Structure of the reporting complex equipment (see Fig. 1).
The reporting complex consists of two basic parts:
1. Mobile reporting transmitting station.
2. Receiving station of the reporting complex.
The mobile transmitting station represents the two-mirror antenna (Cassegrain) equipped with a protective radio transparent cap on which the powerful upconverter (BUC) is fixed. The antenna and BUC are established on a tripod which assumes installation on the rigid horizontal basis (a surface of the earth or a roof of the house). The transmitting station antenna should be aimed at the antenna of receiving station which settles down on a television centre tower and looks like a sector antennas system. From a point of installation of transmitting station the tower of a television centre should be necessarily visible.
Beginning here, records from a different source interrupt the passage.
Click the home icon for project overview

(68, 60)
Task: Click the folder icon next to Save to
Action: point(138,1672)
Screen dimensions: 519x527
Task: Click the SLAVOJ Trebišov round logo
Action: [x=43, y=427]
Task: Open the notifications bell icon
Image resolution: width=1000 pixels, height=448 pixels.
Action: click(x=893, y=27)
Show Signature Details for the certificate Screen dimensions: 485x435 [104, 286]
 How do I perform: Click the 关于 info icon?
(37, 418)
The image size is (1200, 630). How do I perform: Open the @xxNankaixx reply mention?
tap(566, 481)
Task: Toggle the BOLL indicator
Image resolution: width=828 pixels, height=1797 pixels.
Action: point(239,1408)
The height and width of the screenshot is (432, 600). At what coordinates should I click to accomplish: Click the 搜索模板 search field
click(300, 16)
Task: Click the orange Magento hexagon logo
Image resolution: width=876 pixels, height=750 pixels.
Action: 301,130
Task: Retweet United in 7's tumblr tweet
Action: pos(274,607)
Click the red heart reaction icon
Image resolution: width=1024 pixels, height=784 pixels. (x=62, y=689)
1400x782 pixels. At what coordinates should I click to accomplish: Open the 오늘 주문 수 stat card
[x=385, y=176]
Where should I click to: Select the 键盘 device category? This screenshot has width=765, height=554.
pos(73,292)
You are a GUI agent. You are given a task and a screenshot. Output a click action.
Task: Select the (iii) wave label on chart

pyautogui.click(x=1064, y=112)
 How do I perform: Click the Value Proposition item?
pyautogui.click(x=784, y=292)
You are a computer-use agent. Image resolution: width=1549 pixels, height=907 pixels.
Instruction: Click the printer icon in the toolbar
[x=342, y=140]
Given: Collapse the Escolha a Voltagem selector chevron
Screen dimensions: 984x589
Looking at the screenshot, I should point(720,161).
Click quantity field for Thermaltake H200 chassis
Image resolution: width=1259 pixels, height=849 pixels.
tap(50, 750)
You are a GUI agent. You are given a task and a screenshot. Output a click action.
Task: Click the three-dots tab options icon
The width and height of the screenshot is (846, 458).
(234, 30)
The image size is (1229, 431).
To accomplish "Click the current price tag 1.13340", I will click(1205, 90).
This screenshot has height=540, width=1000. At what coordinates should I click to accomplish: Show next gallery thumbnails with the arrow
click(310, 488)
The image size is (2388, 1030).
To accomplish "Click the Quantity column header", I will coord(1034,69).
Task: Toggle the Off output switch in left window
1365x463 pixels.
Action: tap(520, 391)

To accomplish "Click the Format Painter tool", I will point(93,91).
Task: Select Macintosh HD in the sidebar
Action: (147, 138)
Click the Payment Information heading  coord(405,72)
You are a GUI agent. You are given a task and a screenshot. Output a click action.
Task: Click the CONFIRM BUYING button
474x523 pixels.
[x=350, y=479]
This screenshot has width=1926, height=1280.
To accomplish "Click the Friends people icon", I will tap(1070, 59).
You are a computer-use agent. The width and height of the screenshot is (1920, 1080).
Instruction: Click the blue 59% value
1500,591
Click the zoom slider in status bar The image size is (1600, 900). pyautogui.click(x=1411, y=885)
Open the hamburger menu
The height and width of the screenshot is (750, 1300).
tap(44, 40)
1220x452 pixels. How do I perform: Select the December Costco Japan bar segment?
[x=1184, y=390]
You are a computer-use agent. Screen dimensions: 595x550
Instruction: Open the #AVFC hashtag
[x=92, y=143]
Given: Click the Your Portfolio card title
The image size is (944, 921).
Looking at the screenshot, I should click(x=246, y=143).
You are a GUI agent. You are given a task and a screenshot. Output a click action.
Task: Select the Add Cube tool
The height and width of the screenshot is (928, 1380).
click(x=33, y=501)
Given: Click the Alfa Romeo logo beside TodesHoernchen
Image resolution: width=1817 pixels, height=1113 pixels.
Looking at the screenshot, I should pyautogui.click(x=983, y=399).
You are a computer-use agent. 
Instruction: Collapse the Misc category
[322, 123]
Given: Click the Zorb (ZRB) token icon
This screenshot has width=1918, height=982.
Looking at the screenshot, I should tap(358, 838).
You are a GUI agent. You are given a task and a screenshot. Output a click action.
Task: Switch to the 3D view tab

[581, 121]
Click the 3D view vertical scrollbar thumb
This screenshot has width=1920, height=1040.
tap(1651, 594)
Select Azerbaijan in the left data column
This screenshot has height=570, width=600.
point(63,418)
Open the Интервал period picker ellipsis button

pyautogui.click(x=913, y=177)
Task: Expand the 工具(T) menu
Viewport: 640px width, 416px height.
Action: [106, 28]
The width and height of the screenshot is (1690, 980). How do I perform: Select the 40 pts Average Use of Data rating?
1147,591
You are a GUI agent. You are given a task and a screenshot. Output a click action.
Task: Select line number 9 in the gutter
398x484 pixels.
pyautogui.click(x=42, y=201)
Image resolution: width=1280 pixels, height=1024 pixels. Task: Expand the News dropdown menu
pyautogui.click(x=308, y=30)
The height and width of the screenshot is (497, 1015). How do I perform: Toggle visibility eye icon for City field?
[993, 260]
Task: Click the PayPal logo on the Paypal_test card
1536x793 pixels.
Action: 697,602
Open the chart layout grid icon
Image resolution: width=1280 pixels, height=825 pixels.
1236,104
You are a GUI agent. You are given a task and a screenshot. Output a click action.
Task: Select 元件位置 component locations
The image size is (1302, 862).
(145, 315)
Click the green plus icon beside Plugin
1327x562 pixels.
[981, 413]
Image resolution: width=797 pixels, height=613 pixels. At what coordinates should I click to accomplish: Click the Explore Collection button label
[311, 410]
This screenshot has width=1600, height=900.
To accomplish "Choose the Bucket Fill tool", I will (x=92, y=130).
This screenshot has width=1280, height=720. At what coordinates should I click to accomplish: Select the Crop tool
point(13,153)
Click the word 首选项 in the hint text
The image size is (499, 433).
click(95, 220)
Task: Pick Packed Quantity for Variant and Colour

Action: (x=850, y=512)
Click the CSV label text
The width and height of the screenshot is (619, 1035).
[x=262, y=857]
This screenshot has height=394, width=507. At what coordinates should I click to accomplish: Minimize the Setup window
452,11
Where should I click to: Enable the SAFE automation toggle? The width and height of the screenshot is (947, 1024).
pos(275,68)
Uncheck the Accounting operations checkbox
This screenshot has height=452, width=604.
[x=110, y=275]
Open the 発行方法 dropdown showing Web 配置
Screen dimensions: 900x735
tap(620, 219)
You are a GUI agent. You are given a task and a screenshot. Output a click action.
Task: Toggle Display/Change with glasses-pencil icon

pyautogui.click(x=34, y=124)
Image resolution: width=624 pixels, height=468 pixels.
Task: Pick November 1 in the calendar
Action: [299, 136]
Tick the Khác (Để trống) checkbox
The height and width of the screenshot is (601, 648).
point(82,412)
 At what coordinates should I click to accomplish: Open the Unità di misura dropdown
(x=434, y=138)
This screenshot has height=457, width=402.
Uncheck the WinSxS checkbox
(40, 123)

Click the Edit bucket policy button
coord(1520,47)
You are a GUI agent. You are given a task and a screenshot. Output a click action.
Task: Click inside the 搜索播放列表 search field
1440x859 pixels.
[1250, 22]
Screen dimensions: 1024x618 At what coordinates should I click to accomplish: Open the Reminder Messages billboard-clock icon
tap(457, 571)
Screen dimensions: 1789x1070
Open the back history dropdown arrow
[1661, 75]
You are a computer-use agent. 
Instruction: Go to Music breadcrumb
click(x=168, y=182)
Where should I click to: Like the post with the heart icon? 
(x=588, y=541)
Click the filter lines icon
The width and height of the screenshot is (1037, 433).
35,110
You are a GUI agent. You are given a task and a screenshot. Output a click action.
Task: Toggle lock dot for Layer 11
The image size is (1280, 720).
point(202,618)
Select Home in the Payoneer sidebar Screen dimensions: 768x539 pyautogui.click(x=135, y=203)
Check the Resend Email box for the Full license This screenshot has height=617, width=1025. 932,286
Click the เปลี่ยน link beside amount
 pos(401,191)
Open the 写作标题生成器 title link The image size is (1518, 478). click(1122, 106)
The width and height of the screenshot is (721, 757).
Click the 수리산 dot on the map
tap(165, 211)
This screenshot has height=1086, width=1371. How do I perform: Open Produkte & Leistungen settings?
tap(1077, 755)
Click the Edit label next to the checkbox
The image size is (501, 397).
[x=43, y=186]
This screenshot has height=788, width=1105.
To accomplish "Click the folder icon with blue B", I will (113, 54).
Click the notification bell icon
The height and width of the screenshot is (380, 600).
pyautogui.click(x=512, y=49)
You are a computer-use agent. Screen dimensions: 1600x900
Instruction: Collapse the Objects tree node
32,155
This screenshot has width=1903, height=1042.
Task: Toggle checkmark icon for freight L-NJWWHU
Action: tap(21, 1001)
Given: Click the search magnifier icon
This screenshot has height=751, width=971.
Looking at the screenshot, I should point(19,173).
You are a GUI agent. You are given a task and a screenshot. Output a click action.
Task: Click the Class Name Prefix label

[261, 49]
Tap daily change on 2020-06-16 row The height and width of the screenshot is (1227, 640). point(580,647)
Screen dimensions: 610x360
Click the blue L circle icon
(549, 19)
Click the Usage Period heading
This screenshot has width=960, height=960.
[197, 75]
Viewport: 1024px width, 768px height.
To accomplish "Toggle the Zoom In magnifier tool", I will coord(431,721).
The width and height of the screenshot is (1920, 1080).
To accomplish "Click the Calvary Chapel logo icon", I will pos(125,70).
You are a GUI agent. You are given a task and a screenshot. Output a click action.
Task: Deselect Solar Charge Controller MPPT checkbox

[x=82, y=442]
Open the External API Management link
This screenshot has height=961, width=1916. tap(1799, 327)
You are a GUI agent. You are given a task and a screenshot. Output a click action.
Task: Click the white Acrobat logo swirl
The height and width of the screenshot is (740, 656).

The antenna block has external execution and is connected to the internal block which modulator COFDM is. Modulator COFDM is executed in the case 1U intended for installation in a standard 19” Rack. The modulator carries out such functions:
1. Accepts standard PAL signals of audio/video, digitizes them and compresses according to standard MPEG-2.
2. Modulates by the transport stream gated from the compression encoder or from the outside on ASI bus carrier on one of different frequencies of UHF range.
1. Types of constellation: QPSK; QAM16; QAM64
2. Modulation error rate (MER)> 40dB
3. FEC 1/2; 2/3; 3/4; 5/6; 7/8
4. A guard interval: 1/4; 1/8; 1/16; 1/32
5. Mode IFFT: 2k
6. A radio channel bandwidth: 5, 6, 7 and 8 MHz
7. Signal level on a radio-frequency output> 100 dBmkV.
Modulator COFDM block incorporates with BUC by means of a coaxial cable on which on BUC supply voltage also is transferred. A power supplying of the mobile reporting stations is carried out from the storage battery or from an onboard network of the car.
The signal from the camera moves on one of device inputs.
The receiving station of a reporting complex has the block of external installation which consists of a sector antennas system ANT1 – ANT4 with the blocks of low noise converters established on them LNB1 - LNB4, and the internal block consisting from four–input Antenna Diversity receiver and professional tuner PBI 400. Receiver Antenna Diversity receiver accepts arriving on it from LNB1-LNB4 intermediate frequency signals and forms ASI - stream for transfer on tuner PBI. A power supplying of low noise converters is made from Antenna Diversity receiver on each of inputs.
The given technical decision allows to realizing the effective system intended for a direct signal transmission from the mobile reporting transmitting station on a television centre for realization reporting in online mode.